Nobel Laureates and Fly Fishing

I don’t know how many Nobel laureates were/are fly fishers – quite a few I suspect but you can do the checking yourself.  However, there are three, all ethologists, who we should be paying attention to.  They are – Nikolaas Tinbergen (1907-1988), Konrad Lorenz (1903-1989) and Karl Von Frisch (1886-1982).    They shared the Nobel Prize for Medicine in 1973.

Ethology is, very basically, the study of animal behaviour and they considered animals as diverse as wasps, sticklebacks and humans.  They were particularly interested in the  “Law of Heterogeneous Summation”  which, again very basically, says that a weak stimulus can be reinforced by a compensating strong stimulus. 

All of them carried out experiments using “supernormal stimulus” to show that all animals reacted to a perceived rather than actual situation.  One that interested me was the feeding patterns of herring gulls.  These birds have a red mark on the underside of the beak that a chick pecks at when it wants to be fed.  The experiment showed that the chick would peck more vigorously at a red pencil, much larger than the mark on the adult’s beak.    The red pencil was a “supernormal stimulus”.  Some of you may know that sticklebacks attack a slim figure with a red flash but do you know that a fatter figure with a grey flash prompts courting behaviour?

Angelina Jolie’s pouting lips are a stimulus and if you combine this with her more obvious attributes you are into the area of “supernormal stimulus”.    Yes, it applies to us as well although our chances in that direction are fairly low.
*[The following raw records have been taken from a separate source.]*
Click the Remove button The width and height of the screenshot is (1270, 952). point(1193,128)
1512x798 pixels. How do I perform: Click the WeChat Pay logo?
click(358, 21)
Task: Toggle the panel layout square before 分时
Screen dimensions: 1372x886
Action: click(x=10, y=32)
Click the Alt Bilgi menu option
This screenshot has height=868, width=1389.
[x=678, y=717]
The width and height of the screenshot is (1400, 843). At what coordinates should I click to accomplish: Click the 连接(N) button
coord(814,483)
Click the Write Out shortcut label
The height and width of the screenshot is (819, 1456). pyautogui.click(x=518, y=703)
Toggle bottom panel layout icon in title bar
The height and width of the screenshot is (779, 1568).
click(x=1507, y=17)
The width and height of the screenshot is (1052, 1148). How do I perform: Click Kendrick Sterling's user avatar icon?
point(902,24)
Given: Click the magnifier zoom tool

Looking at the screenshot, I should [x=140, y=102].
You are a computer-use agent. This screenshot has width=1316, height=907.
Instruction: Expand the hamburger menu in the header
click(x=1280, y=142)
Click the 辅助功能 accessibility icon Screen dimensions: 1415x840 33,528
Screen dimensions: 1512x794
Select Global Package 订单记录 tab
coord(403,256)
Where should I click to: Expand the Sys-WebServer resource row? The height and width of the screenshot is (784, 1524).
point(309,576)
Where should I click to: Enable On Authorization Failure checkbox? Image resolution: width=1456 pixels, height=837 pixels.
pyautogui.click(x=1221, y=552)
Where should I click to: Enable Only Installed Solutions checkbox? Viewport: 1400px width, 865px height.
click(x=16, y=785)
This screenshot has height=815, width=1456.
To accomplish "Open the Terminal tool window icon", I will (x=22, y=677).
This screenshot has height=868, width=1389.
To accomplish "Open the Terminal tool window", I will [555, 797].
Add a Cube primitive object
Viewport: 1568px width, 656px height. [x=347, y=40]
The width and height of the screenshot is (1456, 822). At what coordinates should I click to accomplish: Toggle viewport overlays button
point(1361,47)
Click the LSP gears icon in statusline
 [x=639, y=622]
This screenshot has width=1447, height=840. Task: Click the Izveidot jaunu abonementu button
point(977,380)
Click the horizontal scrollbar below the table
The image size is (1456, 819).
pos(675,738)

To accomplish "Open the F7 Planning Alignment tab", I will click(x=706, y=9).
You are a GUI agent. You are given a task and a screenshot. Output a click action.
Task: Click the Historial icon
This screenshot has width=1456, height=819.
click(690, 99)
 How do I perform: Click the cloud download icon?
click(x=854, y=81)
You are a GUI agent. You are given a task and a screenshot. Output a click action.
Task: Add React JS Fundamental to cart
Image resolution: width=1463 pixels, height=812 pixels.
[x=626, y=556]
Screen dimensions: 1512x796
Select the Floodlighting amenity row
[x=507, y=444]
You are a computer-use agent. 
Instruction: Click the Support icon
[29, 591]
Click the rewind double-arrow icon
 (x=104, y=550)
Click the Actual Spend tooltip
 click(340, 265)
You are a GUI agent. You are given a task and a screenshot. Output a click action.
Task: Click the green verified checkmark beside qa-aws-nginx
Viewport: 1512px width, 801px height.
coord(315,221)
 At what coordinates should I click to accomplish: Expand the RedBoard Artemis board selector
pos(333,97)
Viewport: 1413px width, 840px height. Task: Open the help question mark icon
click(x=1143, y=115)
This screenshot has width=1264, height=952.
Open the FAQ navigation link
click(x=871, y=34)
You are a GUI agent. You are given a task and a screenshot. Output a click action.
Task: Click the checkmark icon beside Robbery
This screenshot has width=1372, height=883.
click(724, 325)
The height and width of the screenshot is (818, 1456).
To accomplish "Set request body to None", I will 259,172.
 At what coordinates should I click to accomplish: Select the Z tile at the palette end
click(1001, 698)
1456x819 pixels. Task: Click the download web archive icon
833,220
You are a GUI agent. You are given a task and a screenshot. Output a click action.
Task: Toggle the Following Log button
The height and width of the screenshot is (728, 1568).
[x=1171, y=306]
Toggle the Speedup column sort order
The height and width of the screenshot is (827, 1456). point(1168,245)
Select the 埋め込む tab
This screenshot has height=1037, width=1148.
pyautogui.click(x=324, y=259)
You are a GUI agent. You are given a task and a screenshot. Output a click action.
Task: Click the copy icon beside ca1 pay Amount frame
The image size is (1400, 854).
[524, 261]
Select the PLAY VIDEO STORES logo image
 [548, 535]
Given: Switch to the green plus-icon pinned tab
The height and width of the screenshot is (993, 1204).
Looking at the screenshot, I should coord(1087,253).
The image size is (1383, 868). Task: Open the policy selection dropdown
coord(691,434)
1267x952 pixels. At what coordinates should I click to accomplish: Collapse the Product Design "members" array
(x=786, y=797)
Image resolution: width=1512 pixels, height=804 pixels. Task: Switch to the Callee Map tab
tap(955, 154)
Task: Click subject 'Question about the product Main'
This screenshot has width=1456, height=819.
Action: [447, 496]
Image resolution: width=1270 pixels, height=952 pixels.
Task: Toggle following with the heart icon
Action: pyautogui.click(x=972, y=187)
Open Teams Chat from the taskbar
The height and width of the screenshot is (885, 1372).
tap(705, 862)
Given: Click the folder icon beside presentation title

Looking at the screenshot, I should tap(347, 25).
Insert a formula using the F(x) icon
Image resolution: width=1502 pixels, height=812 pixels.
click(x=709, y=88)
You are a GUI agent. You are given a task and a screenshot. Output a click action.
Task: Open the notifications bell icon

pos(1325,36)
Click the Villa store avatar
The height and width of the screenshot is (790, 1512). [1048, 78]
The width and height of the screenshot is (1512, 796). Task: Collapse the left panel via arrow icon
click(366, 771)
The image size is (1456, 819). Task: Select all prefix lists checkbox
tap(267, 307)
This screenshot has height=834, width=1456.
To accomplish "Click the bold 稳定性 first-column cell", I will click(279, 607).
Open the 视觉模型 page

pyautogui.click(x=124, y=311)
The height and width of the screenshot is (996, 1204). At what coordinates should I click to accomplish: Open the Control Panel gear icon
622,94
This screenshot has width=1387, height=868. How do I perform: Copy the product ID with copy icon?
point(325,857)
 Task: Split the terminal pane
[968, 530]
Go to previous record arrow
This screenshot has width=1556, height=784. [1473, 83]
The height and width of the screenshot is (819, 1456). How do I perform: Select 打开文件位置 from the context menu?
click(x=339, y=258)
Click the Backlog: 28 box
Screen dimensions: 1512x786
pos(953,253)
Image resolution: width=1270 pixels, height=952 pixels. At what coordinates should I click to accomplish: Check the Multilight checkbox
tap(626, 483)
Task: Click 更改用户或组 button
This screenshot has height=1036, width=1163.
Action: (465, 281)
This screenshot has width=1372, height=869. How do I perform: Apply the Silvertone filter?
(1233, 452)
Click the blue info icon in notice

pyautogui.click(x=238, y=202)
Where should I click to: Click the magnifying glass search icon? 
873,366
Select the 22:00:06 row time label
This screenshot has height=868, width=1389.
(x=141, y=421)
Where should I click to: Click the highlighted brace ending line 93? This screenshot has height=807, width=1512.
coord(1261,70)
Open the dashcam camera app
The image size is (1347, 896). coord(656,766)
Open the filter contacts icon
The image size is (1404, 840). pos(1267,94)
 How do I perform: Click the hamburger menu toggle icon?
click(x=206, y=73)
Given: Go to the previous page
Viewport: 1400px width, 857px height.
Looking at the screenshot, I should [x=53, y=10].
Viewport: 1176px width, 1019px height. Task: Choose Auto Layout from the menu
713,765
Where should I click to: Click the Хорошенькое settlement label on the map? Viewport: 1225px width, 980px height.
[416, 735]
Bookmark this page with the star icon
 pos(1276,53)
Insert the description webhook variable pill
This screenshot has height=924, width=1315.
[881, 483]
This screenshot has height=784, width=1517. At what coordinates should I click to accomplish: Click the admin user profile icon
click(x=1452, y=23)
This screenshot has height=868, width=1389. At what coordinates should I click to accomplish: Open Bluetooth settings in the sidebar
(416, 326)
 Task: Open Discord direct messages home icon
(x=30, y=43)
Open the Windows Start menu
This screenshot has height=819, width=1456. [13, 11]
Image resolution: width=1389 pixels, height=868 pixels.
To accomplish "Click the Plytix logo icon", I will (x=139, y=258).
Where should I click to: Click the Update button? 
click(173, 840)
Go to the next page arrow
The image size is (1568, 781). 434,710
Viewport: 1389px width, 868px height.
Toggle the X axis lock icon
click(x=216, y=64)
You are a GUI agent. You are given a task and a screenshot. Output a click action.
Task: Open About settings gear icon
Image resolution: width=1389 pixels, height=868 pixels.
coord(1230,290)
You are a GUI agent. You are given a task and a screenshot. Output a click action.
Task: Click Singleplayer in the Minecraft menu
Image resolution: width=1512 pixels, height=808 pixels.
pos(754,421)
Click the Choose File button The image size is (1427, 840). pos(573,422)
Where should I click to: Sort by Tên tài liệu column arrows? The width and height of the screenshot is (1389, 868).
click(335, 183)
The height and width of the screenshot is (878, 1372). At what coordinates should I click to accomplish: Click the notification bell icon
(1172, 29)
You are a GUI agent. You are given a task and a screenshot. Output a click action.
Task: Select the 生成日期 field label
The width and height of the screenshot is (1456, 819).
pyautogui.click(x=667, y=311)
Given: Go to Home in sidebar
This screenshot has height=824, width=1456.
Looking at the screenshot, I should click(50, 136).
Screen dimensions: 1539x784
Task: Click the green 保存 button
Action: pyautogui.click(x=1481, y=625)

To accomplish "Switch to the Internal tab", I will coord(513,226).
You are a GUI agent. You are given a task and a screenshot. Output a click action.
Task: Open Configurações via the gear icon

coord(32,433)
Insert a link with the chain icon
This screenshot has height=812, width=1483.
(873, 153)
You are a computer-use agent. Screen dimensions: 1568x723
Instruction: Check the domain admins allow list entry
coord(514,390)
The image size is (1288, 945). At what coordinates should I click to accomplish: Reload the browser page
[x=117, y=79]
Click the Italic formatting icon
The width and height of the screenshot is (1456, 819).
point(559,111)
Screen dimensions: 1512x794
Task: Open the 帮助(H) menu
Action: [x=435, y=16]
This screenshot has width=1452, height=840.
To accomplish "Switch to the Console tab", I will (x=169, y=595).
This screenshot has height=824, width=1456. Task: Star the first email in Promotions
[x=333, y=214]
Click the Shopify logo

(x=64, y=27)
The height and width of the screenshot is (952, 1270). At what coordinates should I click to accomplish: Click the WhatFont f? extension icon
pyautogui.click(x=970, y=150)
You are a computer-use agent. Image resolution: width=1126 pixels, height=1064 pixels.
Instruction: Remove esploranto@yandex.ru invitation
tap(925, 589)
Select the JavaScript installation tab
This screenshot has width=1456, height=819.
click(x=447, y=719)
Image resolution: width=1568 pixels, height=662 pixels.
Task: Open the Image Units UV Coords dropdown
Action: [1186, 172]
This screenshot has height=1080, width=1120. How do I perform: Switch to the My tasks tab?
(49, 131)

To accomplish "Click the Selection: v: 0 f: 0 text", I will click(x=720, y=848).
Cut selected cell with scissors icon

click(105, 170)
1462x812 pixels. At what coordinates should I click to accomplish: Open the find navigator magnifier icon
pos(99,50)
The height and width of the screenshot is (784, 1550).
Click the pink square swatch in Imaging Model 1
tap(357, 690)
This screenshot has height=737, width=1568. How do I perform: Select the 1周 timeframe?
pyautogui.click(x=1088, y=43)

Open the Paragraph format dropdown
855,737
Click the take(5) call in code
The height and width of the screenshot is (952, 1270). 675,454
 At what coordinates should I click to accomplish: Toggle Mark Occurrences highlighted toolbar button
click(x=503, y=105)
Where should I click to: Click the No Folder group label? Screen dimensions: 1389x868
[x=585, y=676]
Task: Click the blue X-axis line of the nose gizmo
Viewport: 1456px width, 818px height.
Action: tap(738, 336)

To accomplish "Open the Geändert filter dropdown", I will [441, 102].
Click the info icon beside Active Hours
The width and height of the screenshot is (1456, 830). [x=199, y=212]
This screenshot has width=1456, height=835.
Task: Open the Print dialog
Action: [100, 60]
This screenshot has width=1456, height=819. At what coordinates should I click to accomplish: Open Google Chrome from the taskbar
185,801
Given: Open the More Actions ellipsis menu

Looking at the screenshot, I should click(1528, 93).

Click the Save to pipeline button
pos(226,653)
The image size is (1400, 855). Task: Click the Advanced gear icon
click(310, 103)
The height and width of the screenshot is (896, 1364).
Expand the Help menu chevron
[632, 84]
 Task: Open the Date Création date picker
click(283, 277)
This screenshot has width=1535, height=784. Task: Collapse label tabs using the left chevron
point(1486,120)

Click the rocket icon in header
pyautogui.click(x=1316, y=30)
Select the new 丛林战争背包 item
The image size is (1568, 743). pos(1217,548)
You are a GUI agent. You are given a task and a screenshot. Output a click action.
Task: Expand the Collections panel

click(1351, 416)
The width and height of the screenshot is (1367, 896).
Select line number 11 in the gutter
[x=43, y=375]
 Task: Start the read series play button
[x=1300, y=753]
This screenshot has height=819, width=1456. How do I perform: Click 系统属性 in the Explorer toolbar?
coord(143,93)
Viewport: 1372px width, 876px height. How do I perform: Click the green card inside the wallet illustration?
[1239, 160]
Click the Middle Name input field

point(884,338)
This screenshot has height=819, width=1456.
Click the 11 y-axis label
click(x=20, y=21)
So, on to our main interest of fly fishing; can this research be applied to fill our baskets?  Unsurprisingly the answer is “yes”, particularly if you are a river fisher.  The experiments have been carried out and the results have been known for years.  The good news, or possibly bad if you have a bulging fly box, is that two or three very simple flies have been shown to work more than effectively.  There are also two magic materials that make up these flies, cock pheasant tail and hare lug.  Add some thread and copper or gold wire and every business depending on the sale of fly tying materials is down the big white pan tomorrow.

You can go off and check for yourself if you don’t believe me and I know that many fly tying fanatics will refuse to give up their search for the new wonder material.  For those of us who want an easy life with a few simple flies just sit down and tie up pheasant tail nymphs, gold or copper ribbed hare lugs and Teeny nymphs.   Any trout in any river anywhere in the world will take one or all of these flies.  These flies all meet the rules of the “Law of Heterogeneous Summation”.  It has been proved time and time again in practice and during the past fifty years various experiments have been carried out all of which show the patterns to be “supernormal stimulants” within the meaning of the law.

Scoff if you want but do it after you carry out your own research into the literature.  Then when you stop scoffing start fishing and you will know what should be on the end of your line.

Bob Graham is an occasionally lucky gentleman who claims he does not do very much these days other than try to catch trout five or six days a week. Bob is a regular at Hillend Reservoir and lives in Whitburn West Lothian.